ヒゲダン 藤原聡、BUCK-TICK 櫻井敦司、Nulbarich JQ……ドラマーから転身した類稀なボーカリスト

バンドにとってボーカリストは、いわば“顔”であり、歌声がそのままバンドのシンボルになることも多い。例えば、コンビニや街中で流れてくる楽曲に対して、ボーカルの歌声で「あぁ、あのアーティストだ」と認識する人も多いのではないだろうか。

ボーカリストの中には、他のパートから転身して歌うようになったというアーティストもいる。「他に歌う人がいなかったから」「歌ってみたら“声がいいから歌え”と言われた」など、その経緯は様々だ。本稿では、意外と知られていない“もともとはドラマーだったボーカリスト”をピックアップし、そのリズム感や歌声について掘り下げていきたい。

Official髭男dism 藤原聡

まずは、今や曲を出せば必ずチャート上位にランクインする日本屈指のバンドとなったOfficial髭男dismの藤原聡(Vo/Pf)。2012年にOfficial髭男dismを結成する前から在籍していたバンド ぼすとん茶の湯会でドラムを担当していたことは、ファンの間では有名な話だ。ぼすとん茶の湯会は、『COLLEGE ROCK FESTIVAL 2011 全国大会』や『第6回 V-air あまばん2011』でグランプリを受賞するなど実力派として注目され、ローカルのテレビ番組にも出演している。藤原はこのバンドでシンプルかつ包容力あるドラムアプローチを見せ、歌を支えるドラミングを披露。音源のマスタリング具合も大きいと思うが、スネアやタムなどの一音一音が丸味を帯びているように感じられる音色選びも特徴だろう。2012年~2014年まで同バンドとOfficial髭男dismを掛け持ちし、2014年からOfficial髭男dismに専念。2018年に『ノーダウト』でメジャーデビューを果たした後の大活躍は万人が知るところだろう。

______________________________

必要な作業:
本文をもとに、次の問いに答えてください。
1. ボーカリストはバンドにとっていわば何であると述べられていますか。
2. 藤原聡がOfficial髭男dismを結成する前から在籍していたバンドの名前と、そこで担当していたパートは何ですか。
3. Official髭男dismは何年に、どの作品でメジャーデビューしましたか。
記録は本文の内容とは関係がありません。

提供された記録:
______________________________

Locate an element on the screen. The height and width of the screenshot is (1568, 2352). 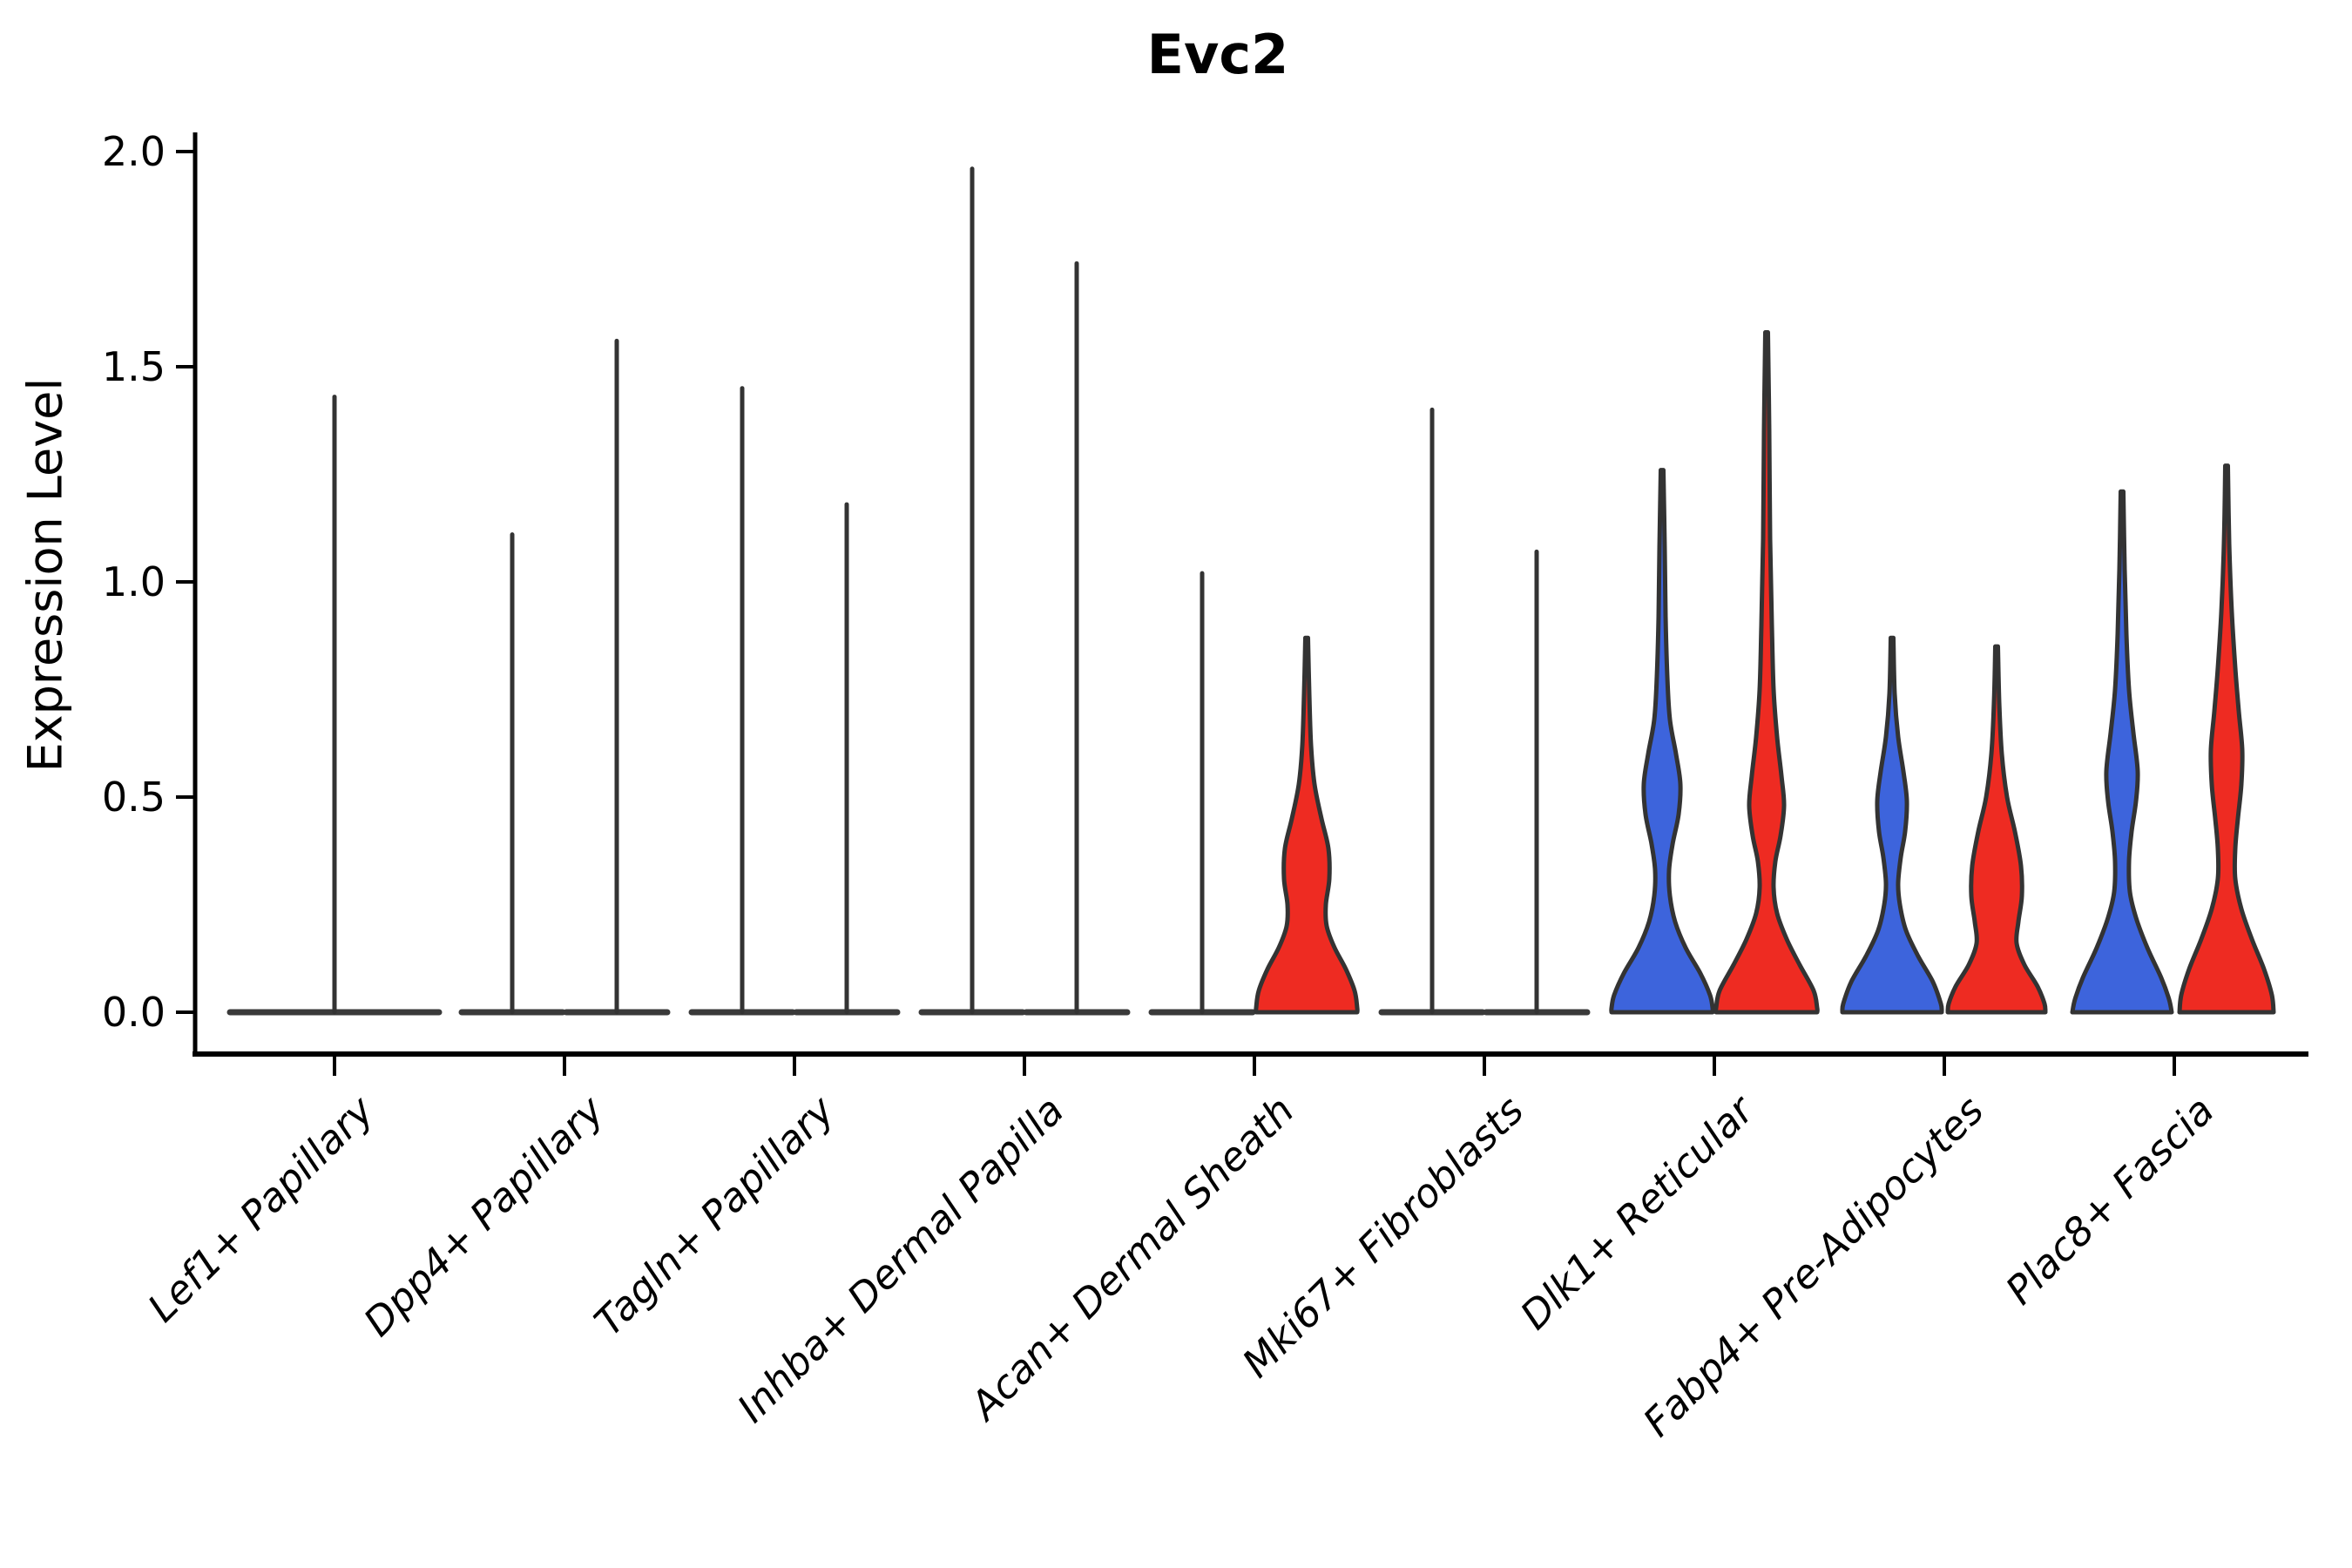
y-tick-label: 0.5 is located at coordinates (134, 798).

______________________________

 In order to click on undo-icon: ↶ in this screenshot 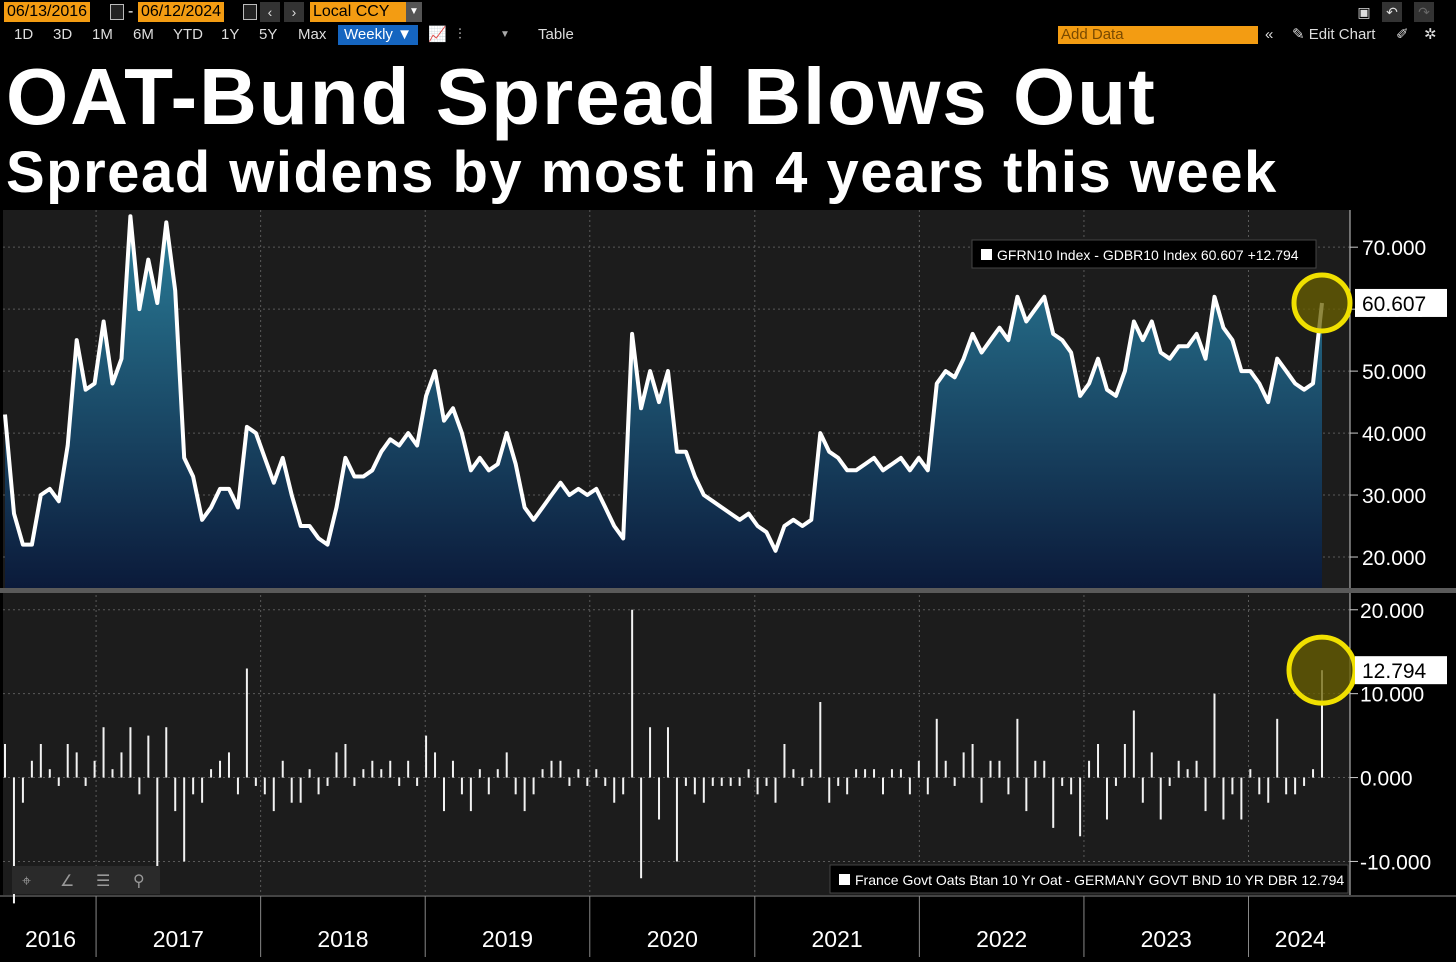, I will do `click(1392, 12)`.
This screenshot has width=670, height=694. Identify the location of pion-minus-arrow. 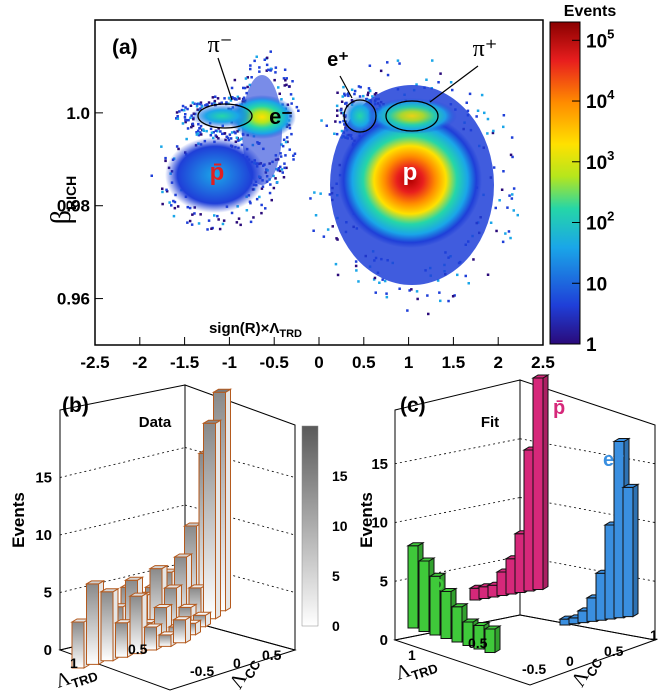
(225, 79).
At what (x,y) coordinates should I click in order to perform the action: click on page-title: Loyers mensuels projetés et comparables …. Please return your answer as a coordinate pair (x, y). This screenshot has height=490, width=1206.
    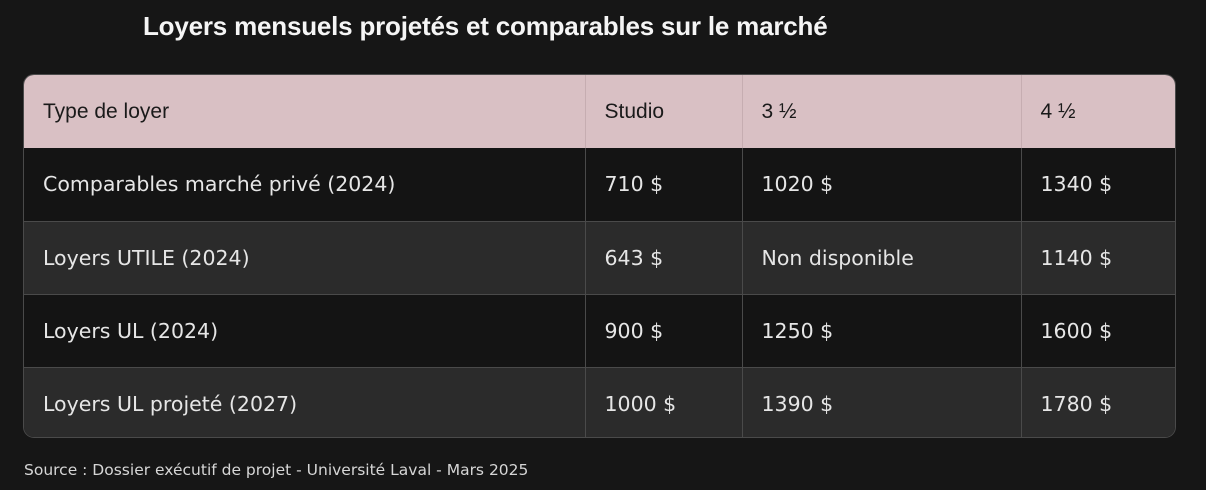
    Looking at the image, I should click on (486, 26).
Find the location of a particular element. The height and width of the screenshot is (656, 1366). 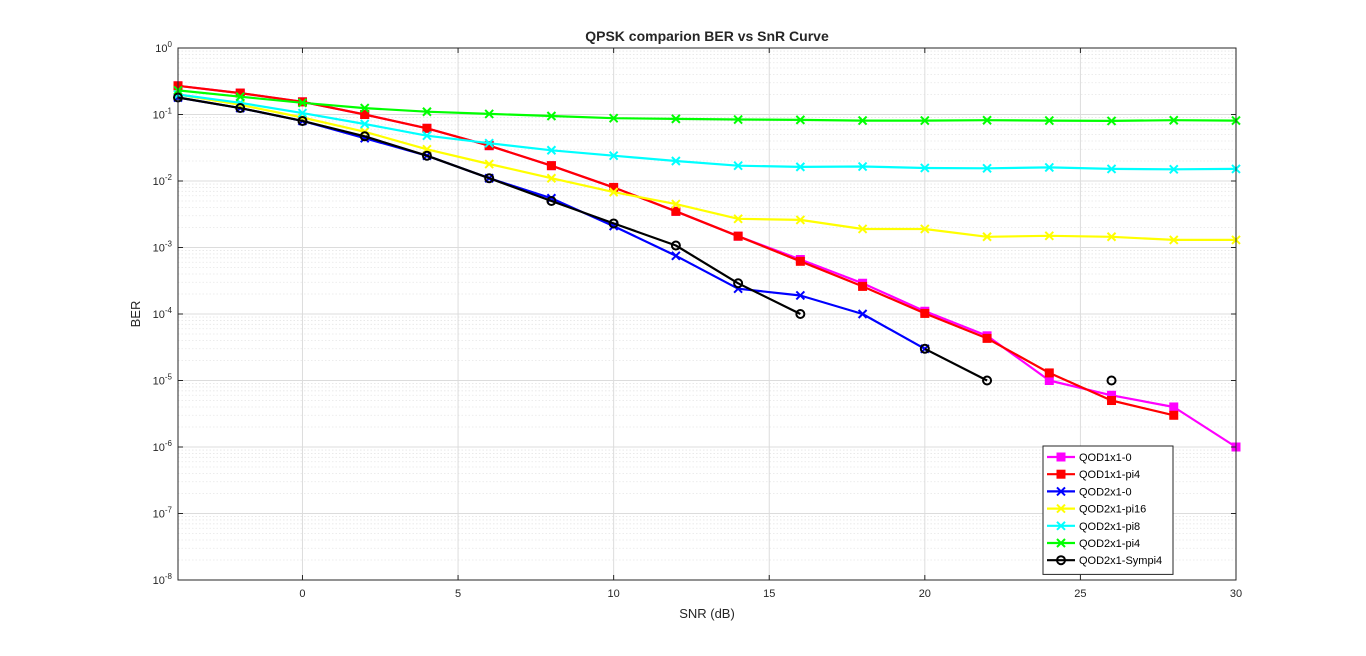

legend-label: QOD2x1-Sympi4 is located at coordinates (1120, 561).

______________________________

問題の解答:
1. ボーカリストはバンドにとって、いわば“顔”であると述べられています。
2. バンドの名前はぼすとん茶の湯会で、藤原聡はそこでドラムを担当していました。
3. Official髭男dismは2018年に『ノーダウト』でメジャーデビューしました。